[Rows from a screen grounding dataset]
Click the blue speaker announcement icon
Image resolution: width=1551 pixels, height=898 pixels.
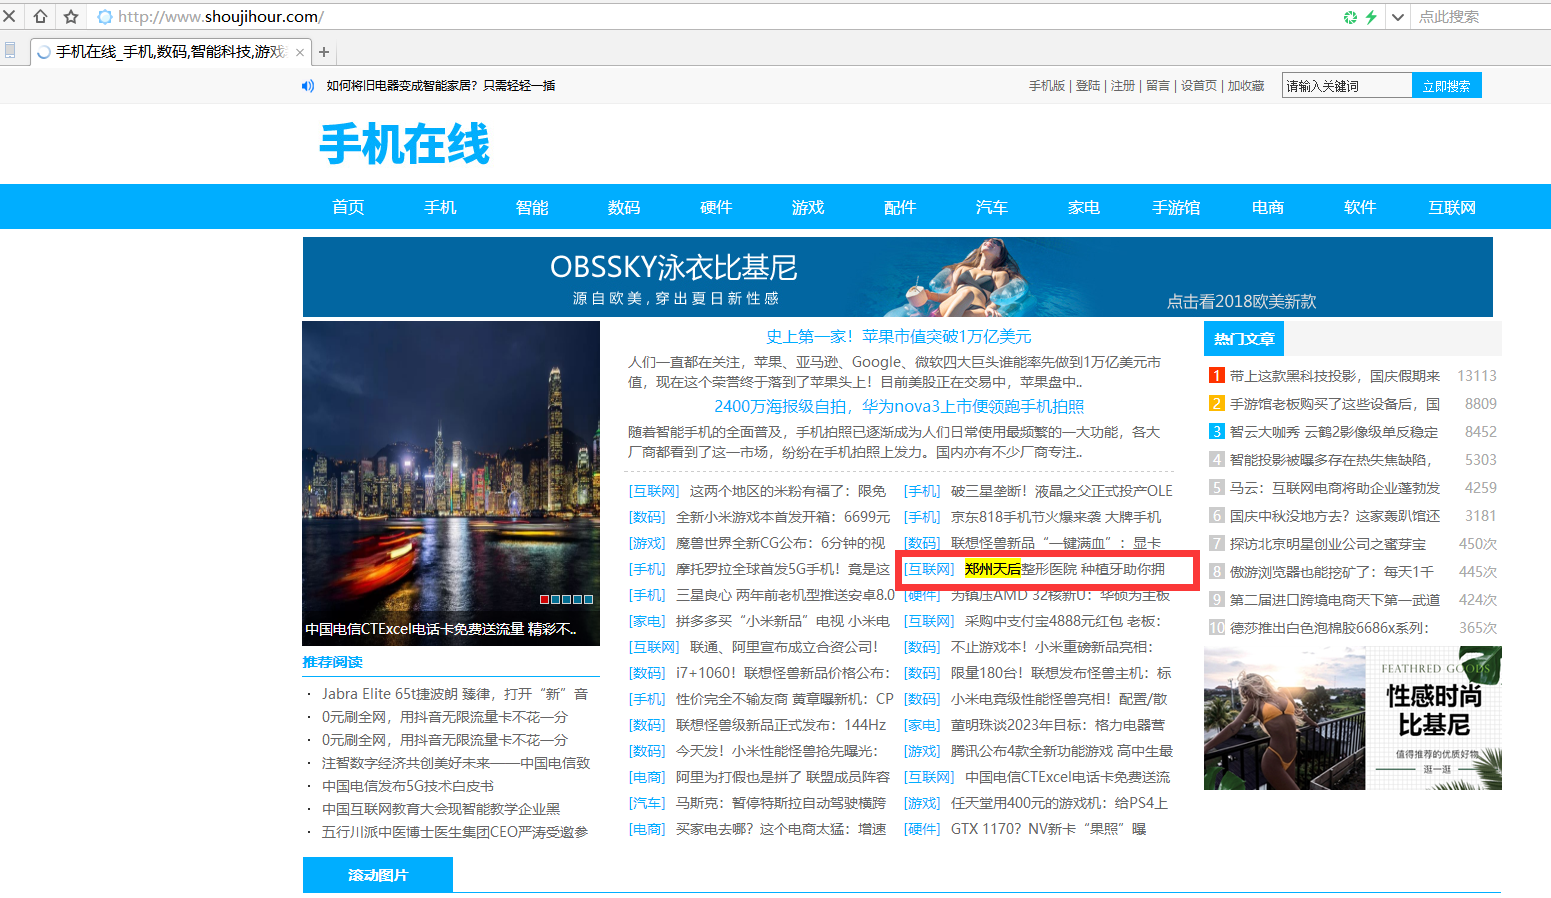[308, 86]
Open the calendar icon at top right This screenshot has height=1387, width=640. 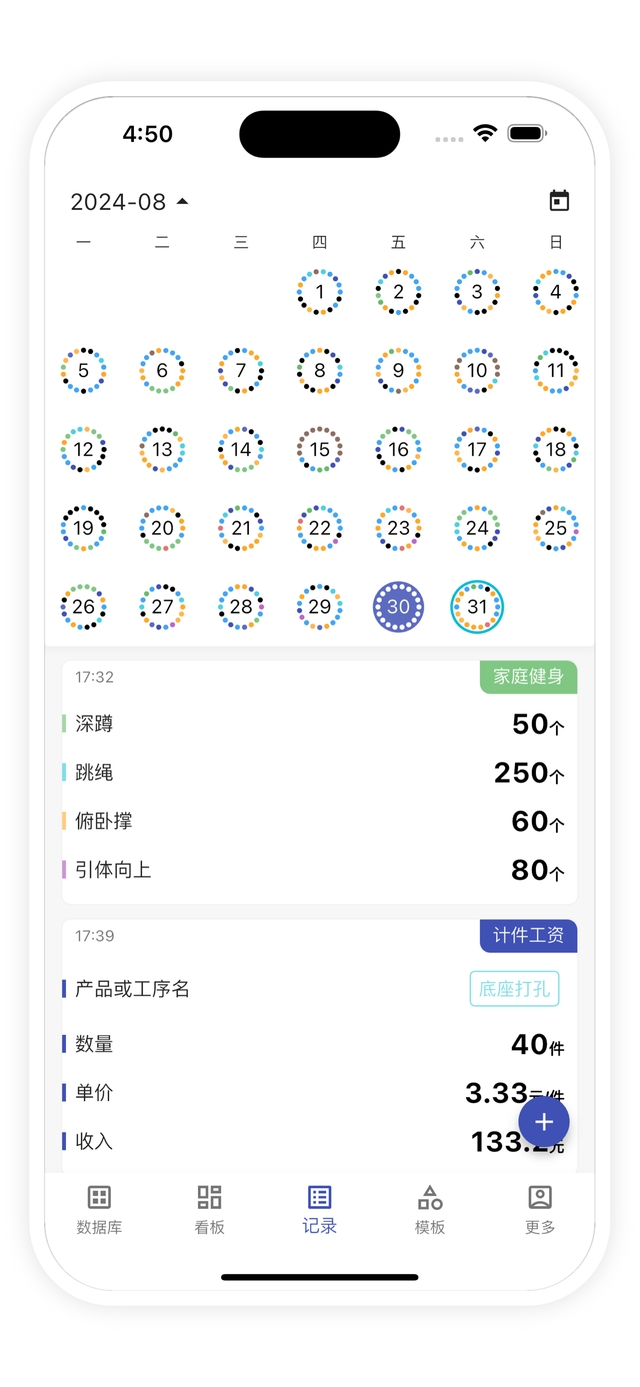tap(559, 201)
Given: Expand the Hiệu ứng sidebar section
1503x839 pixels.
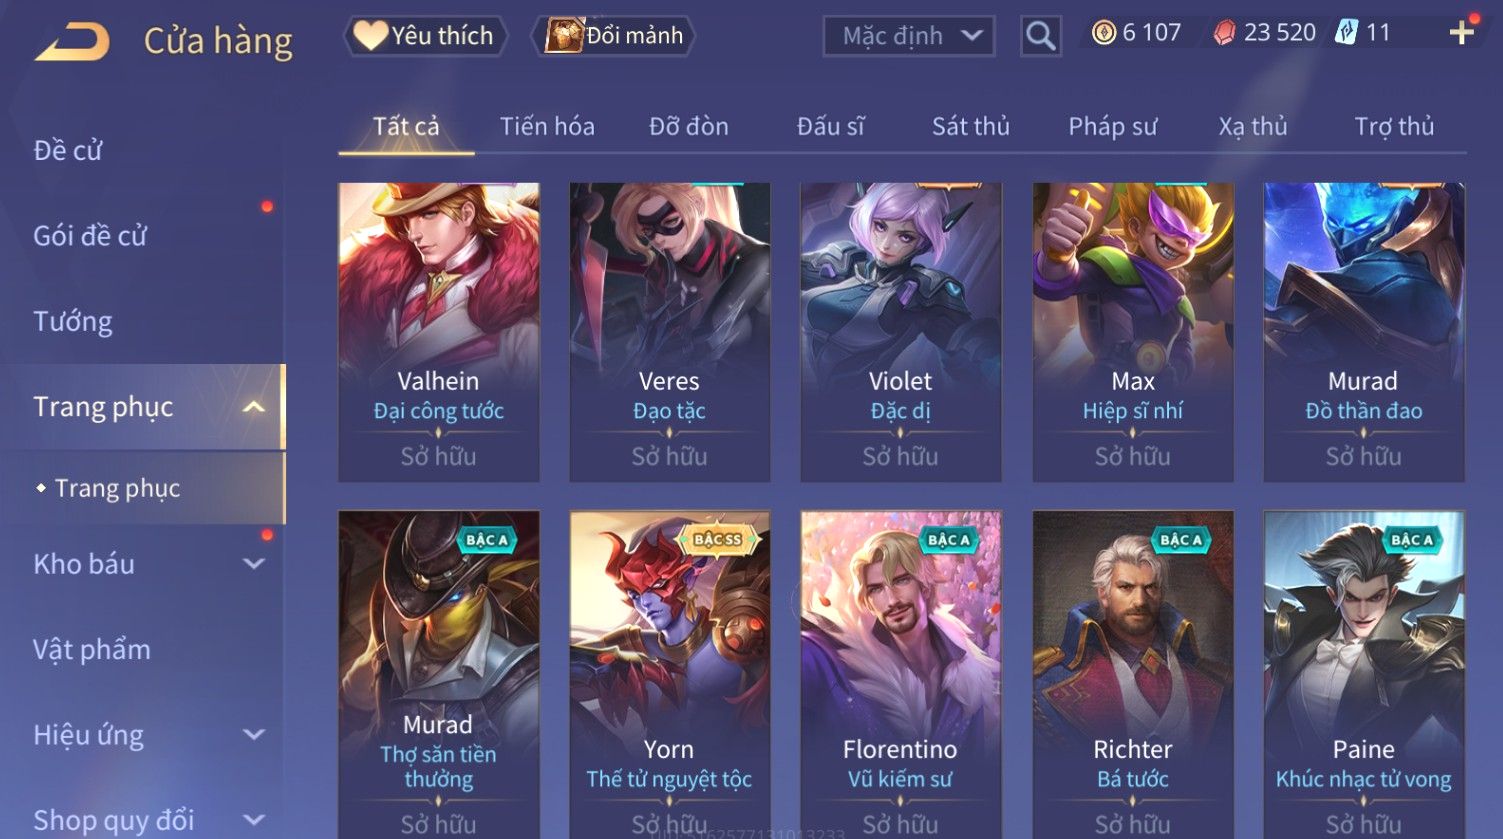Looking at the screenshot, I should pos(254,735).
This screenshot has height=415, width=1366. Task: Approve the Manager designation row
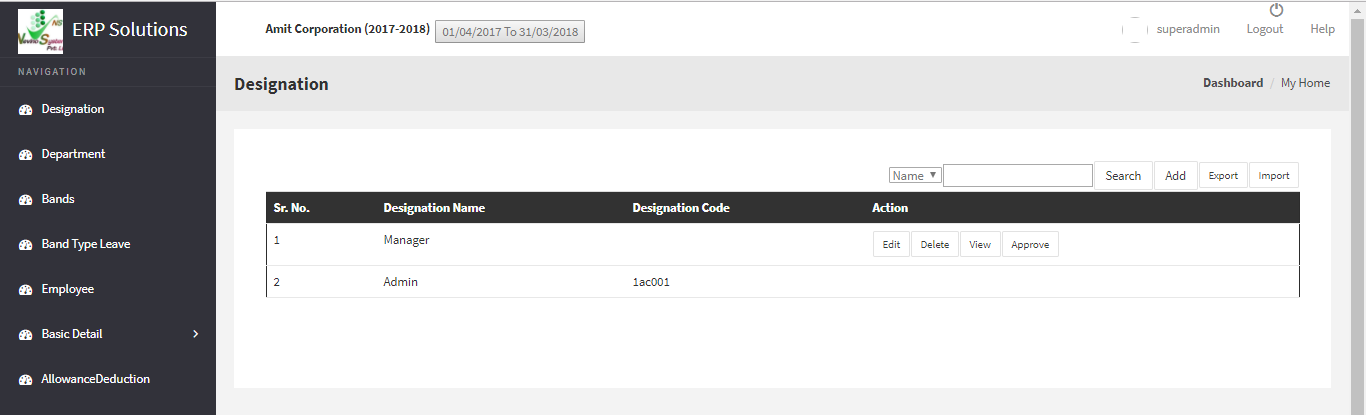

### Task to complete
Copy the data verbatim, starting at the line that contains "Given: Expand the Hiệu ứng sidebar section" and continuing through the end of the data. Leave the pictures out.

### Output
Given: Expand the Hiệu ứng sidebar section
1503x839 pixels.
Looking at the screenshot, I should pos(254,735).
This screenshot has height=415, width=1366. Task: Approve the Manager designation row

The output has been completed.